▶ DATA UNDER STUDY
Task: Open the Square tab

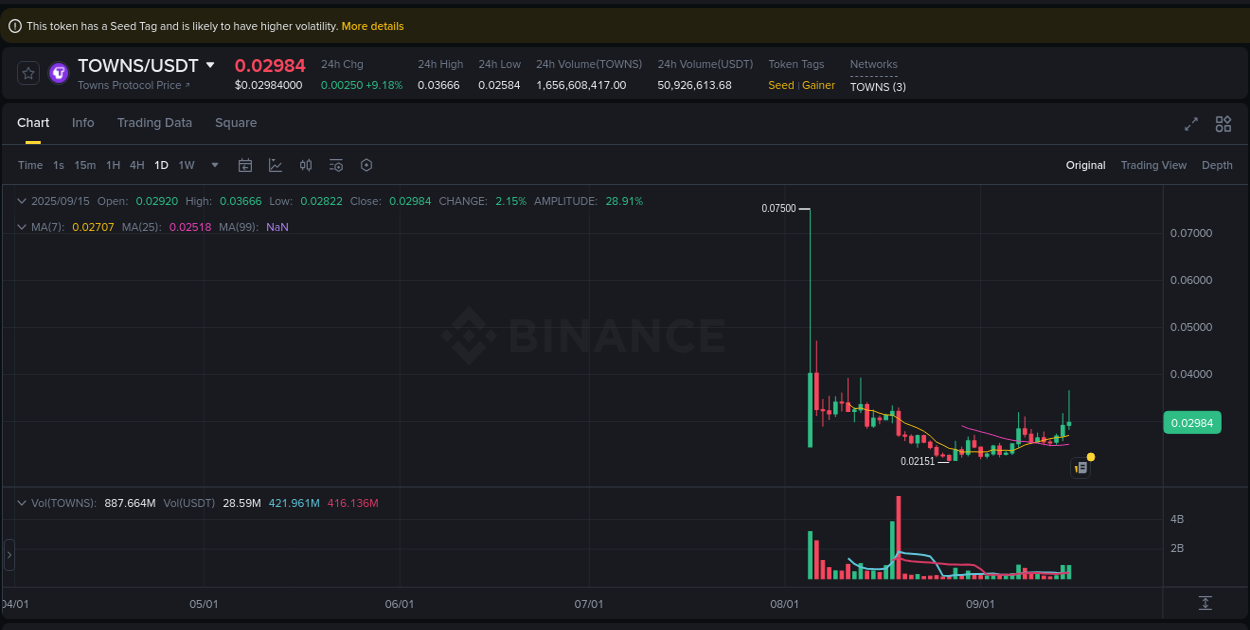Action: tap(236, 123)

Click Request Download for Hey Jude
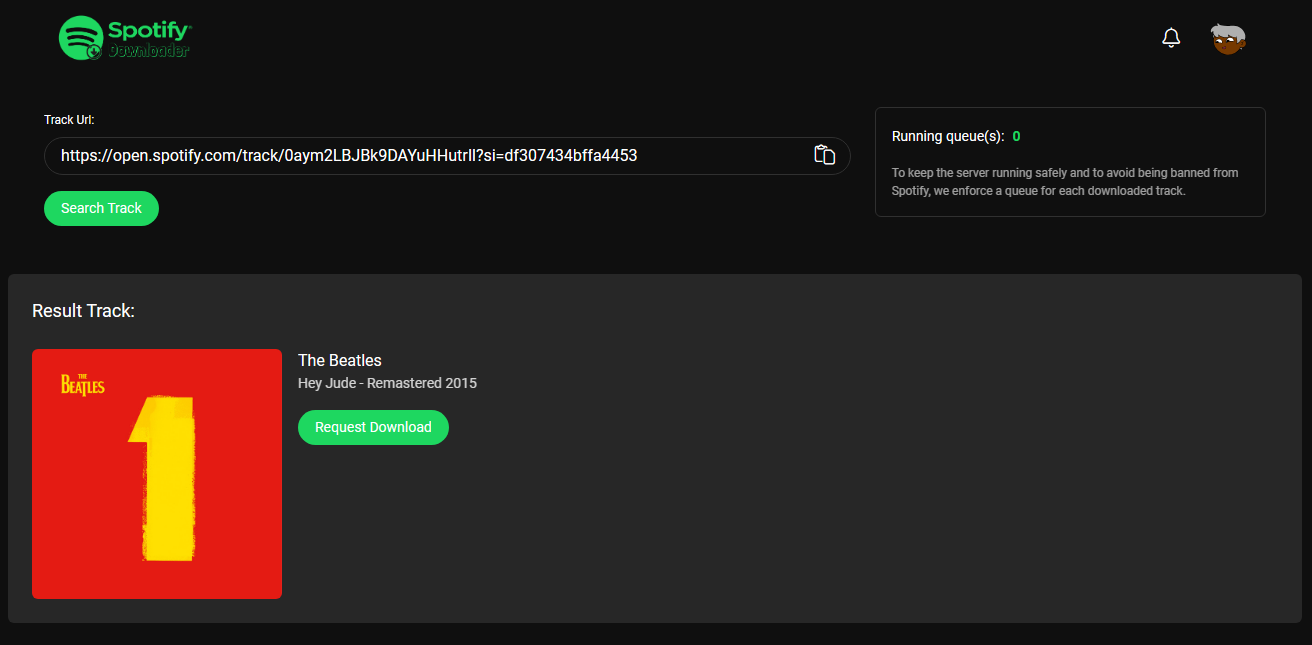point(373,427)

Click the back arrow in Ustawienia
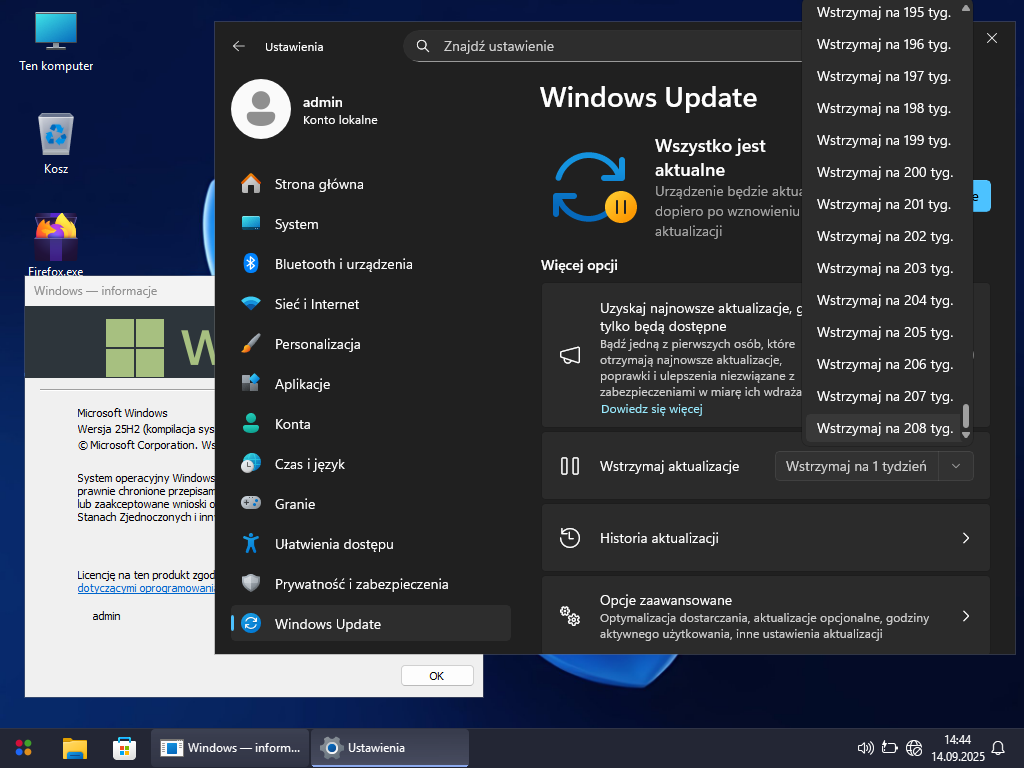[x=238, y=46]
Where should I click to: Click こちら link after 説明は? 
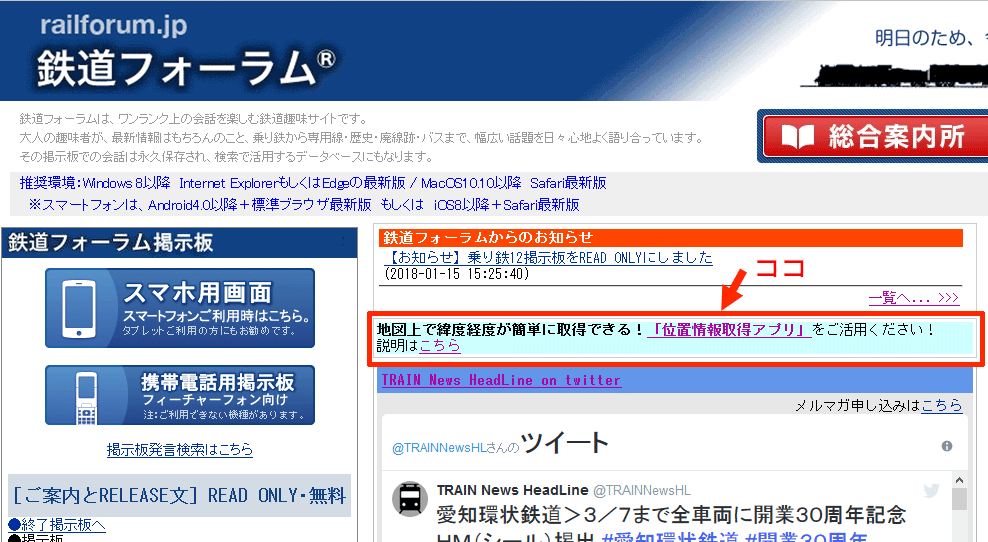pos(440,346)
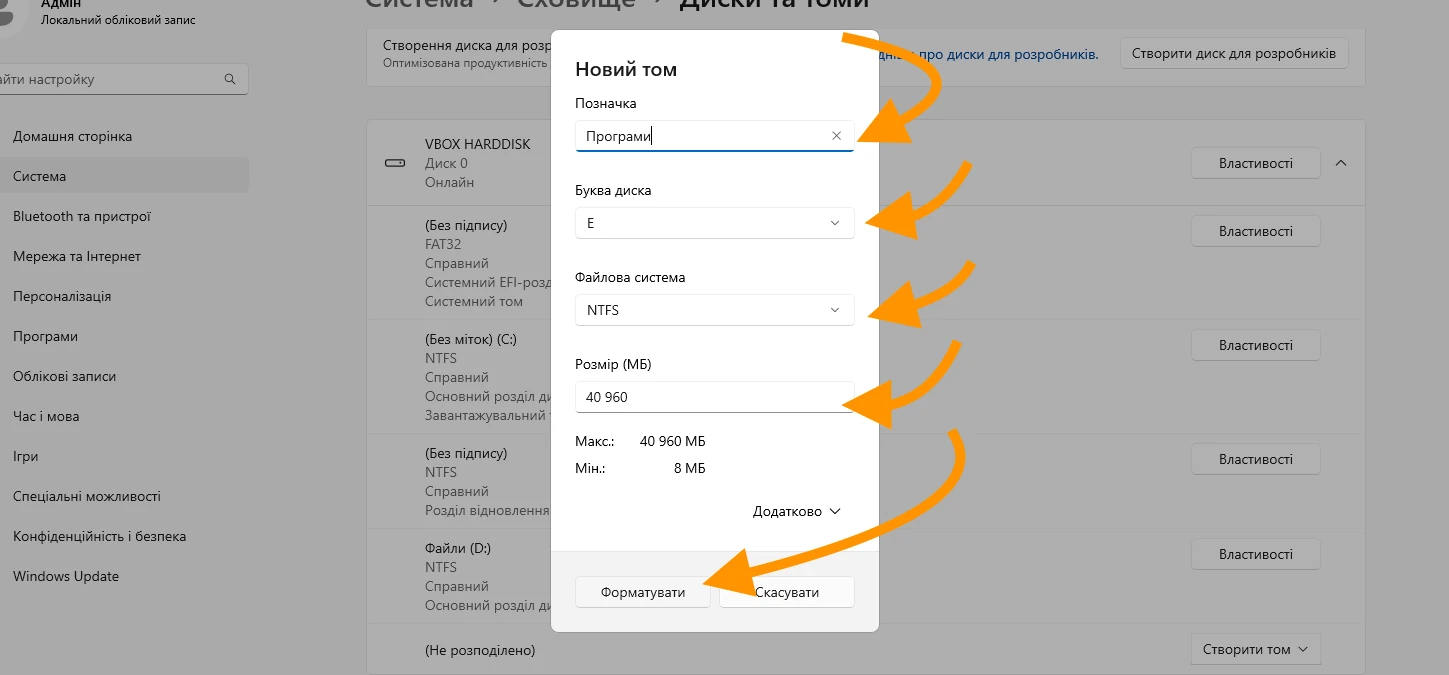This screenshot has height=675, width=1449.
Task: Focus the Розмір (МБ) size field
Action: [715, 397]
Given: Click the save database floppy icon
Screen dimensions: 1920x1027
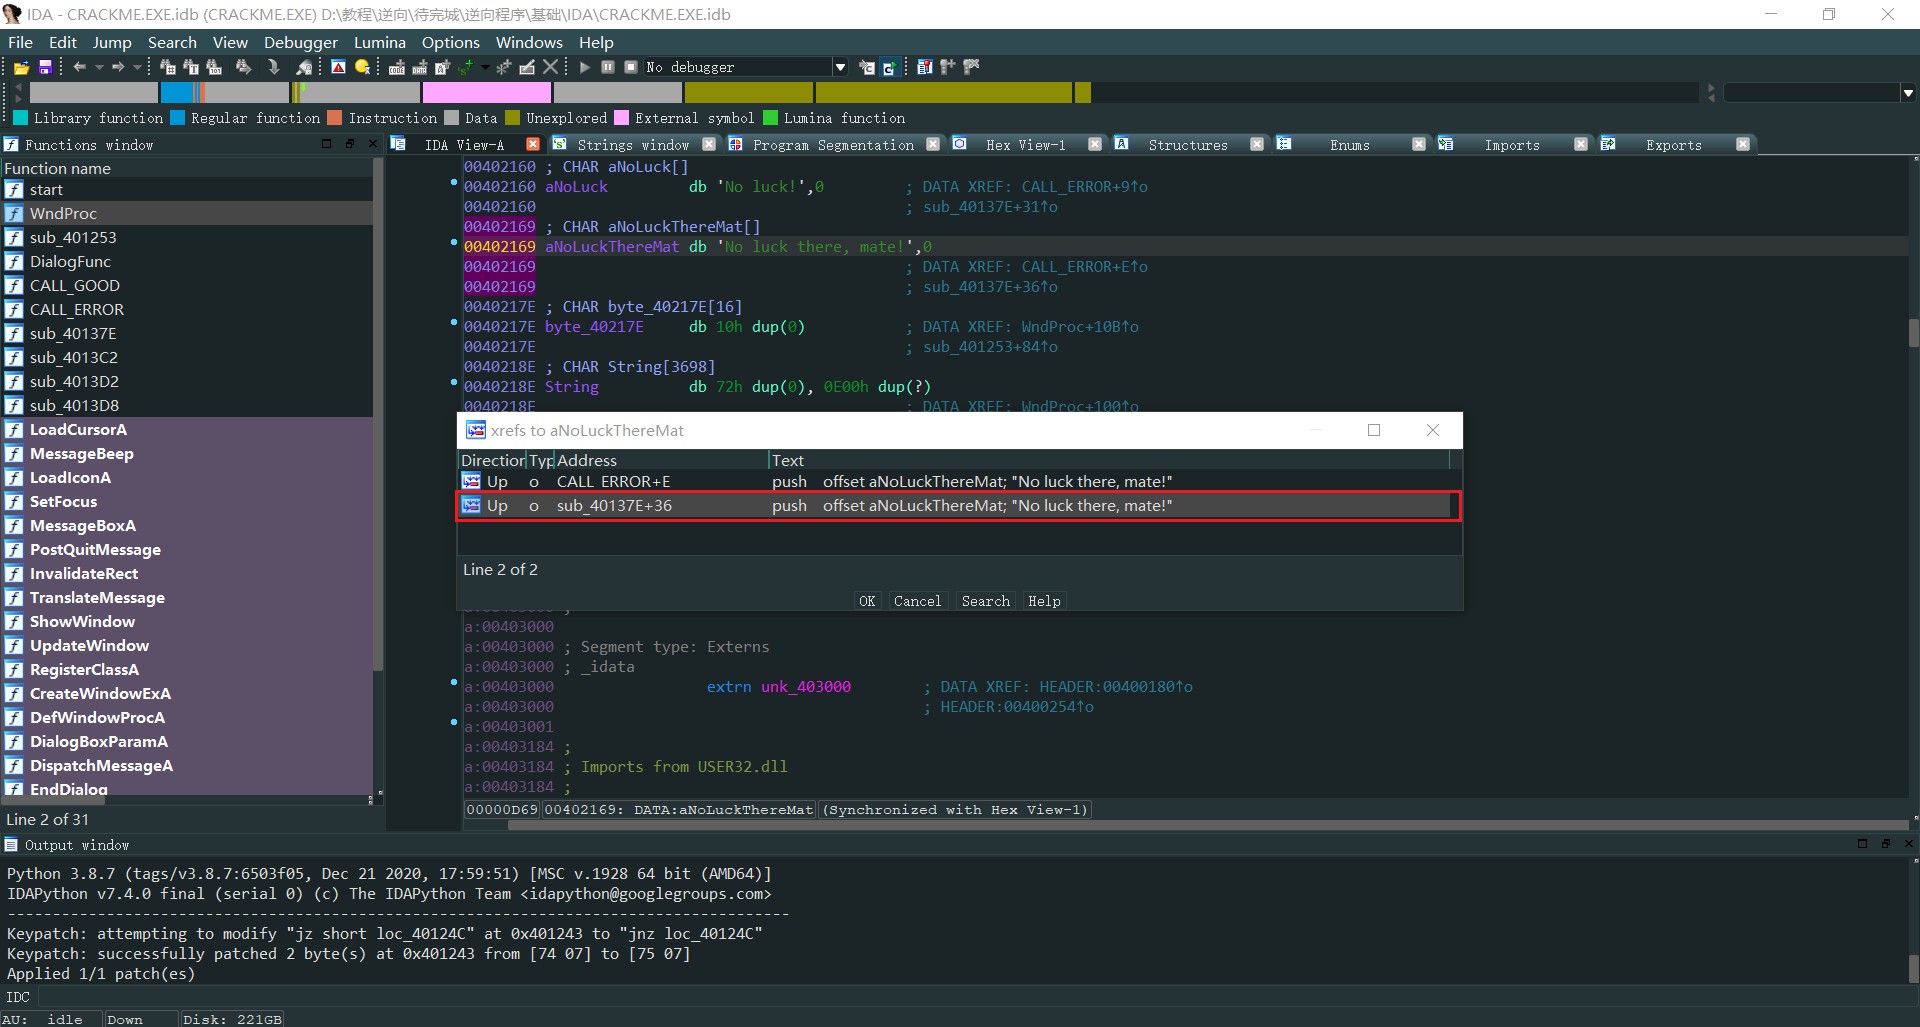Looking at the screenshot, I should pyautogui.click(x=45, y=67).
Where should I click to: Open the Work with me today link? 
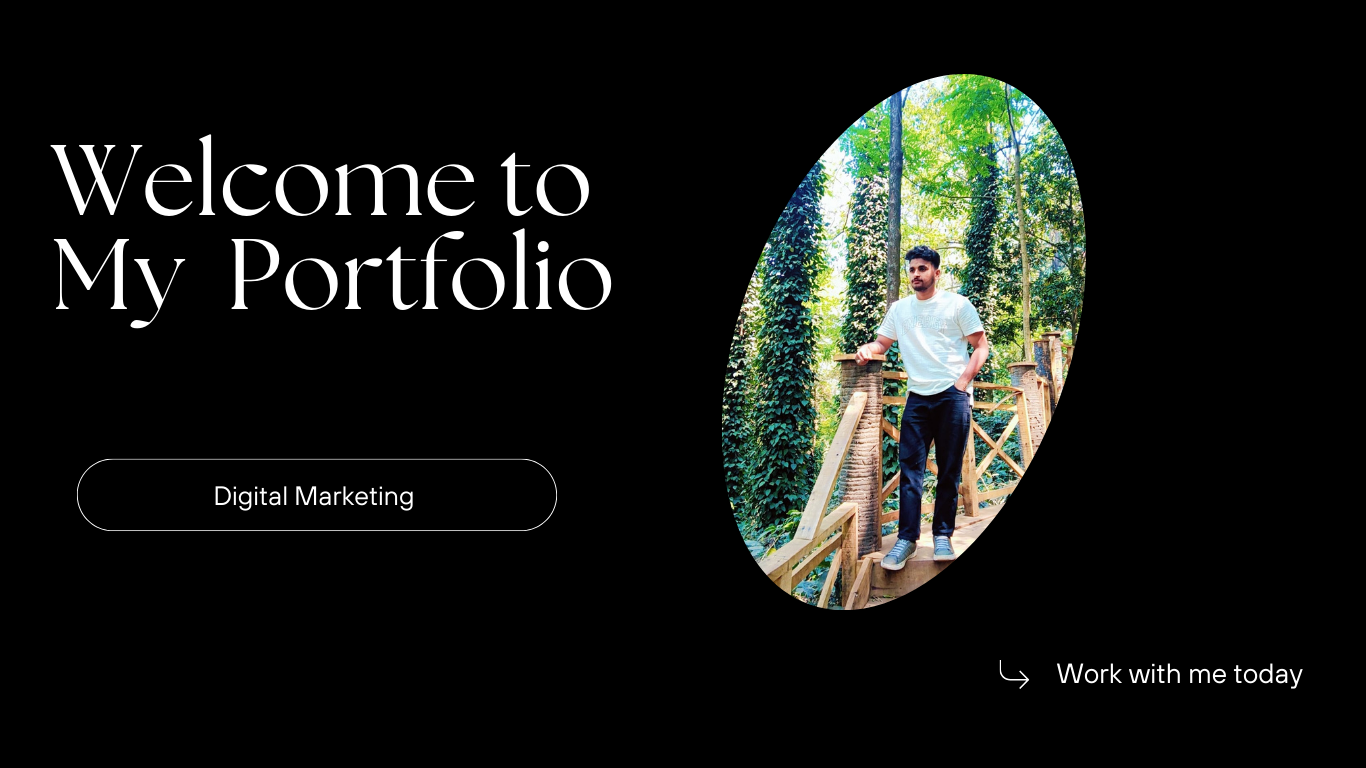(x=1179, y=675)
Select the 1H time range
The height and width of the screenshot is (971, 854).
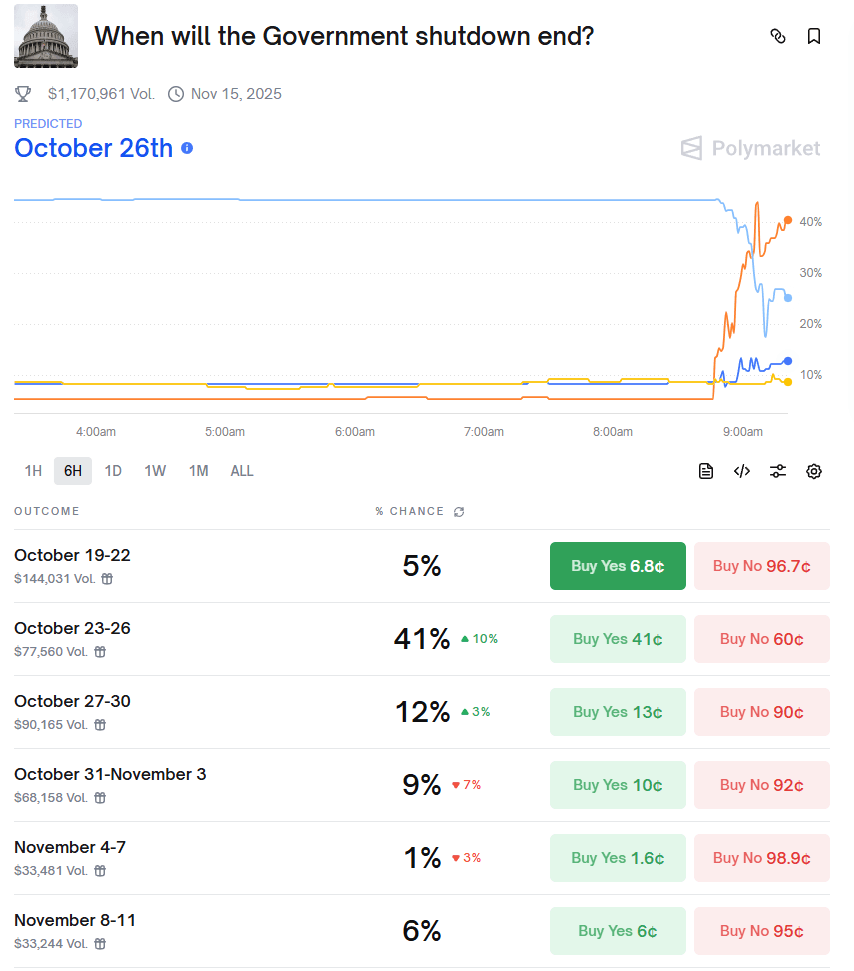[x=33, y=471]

▶ WORK ORDER
Word for word, restate every line of the listing, omitting the pictures.

▶ SOLUTION BELOW
Task: Open the Square tab

Action: tap(236, 123)

Click Request Download for Hey Jude
point(373,427)

Click the back arrow in Ustawienia
[x=238, y=46]
Where should I click to: Click こちら link after 説明は? 
pos(440,346)
This screenshot has height=675, width=1449.
Task: Focus the Розмір (МБ) size field
Action: [715, 397]
Given: Click the save database floppy icon
Screen dimensions: 1920x1027
Looking at the screenshot, I should pyautogui.click(x=45, y=67).
Where should I click to: Open the Work with me today link? 
(x=1179, y=675)
Select the 1H time range
The height and width of the screenshot is (971, 854).
[x=33, y=471]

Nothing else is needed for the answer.